Through it all, I’m left to ponder – what if? See, I’m not speaking about these things from a hypothetical unexperienced situation. I’m a male person of color who’s had the pleasure of being unjustly arrested. I’m a POC who was aggressively unjustly arrested by three officers and after seeing some of the comments the past several days I must wonder. What if, while I was having my hands roughly cuffed behind my back, while those officers refused to tell me what I had done, while they pulled and pushed me through doors and outside and into a car, what if I had slipped or tripped and fallen? What if, while on face on concrete, I was unable to get quickly up when they wanted? What if they considered that, “resisting arrest,” and they knelt on me until I died? Would people justify it because those cops said I resisted? Would they say all I had to do was comply and I’d still be alive, as if not complying with officers who refuse to tell you what you’ve done to warrant arrest is worthy of death? Based on comments I’ve seen over the past days it’s hard for me to believe that many wouldn’t tell themselves these lies to make them feel better about my death, because to not shift the blame onto me would require the acknowledgment of the true problem. What if it happened now? What would become of my children? George had children. And god forbid anyone riots if that happened to me because then those who tell themselves I shouldn’t have resisted an unjust arrest might have to clutch their pearls about the destruction of a Target store.

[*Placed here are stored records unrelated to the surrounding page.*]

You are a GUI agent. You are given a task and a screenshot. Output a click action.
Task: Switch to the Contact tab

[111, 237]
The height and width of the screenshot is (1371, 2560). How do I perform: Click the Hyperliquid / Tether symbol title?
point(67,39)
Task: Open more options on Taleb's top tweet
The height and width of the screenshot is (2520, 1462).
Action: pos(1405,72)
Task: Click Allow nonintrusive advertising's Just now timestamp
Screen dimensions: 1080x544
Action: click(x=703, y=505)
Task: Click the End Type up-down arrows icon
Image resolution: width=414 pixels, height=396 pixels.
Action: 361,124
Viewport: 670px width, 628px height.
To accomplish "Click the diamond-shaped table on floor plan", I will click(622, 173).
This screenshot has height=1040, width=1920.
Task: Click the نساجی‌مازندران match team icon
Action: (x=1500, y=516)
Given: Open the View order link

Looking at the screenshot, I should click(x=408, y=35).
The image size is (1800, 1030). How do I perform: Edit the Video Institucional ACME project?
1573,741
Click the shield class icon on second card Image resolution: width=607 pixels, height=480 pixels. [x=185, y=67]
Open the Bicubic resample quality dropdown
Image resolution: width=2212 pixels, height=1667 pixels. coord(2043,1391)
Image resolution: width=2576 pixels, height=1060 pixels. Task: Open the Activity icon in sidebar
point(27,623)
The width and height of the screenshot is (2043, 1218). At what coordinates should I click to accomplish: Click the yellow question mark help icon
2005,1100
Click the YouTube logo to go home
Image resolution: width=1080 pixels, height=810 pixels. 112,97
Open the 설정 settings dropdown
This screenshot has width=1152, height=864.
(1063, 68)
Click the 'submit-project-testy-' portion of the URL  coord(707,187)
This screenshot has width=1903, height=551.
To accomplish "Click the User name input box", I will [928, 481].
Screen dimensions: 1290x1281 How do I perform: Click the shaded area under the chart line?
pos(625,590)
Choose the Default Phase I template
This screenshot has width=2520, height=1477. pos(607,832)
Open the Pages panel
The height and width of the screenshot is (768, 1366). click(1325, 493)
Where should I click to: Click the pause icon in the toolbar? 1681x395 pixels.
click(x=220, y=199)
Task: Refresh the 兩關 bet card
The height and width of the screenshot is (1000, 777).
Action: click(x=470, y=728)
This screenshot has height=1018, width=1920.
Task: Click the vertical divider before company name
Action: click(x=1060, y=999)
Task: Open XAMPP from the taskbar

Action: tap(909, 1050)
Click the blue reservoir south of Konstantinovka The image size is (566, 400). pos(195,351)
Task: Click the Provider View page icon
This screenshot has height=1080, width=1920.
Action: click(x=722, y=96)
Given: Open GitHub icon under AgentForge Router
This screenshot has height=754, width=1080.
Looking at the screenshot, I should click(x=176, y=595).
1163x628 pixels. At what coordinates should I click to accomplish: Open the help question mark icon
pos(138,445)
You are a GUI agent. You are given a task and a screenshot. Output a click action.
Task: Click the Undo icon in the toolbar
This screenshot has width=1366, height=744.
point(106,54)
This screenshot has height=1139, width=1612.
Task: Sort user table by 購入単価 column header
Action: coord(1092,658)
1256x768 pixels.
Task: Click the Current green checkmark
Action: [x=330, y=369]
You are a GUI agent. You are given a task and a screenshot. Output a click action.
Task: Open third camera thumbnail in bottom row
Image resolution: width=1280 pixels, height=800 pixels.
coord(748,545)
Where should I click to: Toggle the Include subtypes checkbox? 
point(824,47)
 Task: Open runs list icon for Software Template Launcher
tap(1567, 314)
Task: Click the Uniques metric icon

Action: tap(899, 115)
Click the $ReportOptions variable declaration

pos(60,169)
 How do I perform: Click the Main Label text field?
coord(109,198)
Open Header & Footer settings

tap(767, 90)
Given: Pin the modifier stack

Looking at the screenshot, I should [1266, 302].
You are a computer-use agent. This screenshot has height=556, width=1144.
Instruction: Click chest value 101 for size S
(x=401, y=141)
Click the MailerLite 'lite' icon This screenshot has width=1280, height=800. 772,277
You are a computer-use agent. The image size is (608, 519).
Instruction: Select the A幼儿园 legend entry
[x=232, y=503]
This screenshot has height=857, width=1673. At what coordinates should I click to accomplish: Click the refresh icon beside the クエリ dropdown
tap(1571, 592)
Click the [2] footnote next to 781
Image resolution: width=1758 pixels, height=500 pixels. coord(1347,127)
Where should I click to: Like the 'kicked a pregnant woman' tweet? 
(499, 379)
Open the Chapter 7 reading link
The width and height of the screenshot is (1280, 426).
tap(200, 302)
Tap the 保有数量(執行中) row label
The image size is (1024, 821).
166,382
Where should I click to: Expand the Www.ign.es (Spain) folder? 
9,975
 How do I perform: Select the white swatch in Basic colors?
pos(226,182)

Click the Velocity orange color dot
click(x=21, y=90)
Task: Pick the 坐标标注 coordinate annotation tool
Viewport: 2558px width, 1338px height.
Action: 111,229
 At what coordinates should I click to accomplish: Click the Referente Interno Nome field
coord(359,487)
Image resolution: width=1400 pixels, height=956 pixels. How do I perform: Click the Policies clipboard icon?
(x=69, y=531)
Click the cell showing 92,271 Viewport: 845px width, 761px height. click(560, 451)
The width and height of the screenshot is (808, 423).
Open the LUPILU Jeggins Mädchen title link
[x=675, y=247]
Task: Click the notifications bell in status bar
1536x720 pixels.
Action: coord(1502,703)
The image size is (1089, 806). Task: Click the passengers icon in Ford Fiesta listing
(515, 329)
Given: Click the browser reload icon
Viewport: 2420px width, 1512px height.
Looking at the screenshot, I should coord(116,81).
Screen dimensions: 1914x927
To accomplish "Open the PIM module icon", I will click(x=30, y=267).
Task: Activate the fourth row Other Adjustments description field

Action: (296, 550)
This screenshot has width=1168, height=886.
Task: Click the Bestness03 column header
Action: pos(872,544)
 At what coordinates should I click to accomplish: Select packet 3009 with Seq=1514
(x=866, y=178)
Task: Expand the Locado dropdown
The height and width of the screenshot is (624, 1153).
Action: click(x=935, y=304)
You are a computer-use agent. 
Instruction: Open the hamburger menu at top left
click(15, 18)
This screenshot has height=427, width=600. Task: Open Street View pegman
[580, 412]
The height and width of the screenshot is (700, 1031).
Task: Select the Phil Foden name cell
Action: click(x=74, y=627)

I was lucky in my unjust situation though because the judge was in and had time to see me nearly immediately upon my arrival at the county jail and courthouse, and he realized the warrant that I was arrested under was issued in error. How is that lucky? I didn’t spend several days in jail for something I didn’t do, with no one telling me why I was there. I got to go home. And some of you might think, “JACKPOT! Just sue the police and you’ll be set.” But some of you know better. You know there’s no other “justice” for me in that situation. Some of you know that there is another standard for police. Some of you know that four police officers can murder a man in front of a crowd, on camera and that three of them won’t be charged, and you know that even if they all do eventually get charged that the likelihood of conviction and just sentencing are all but nil.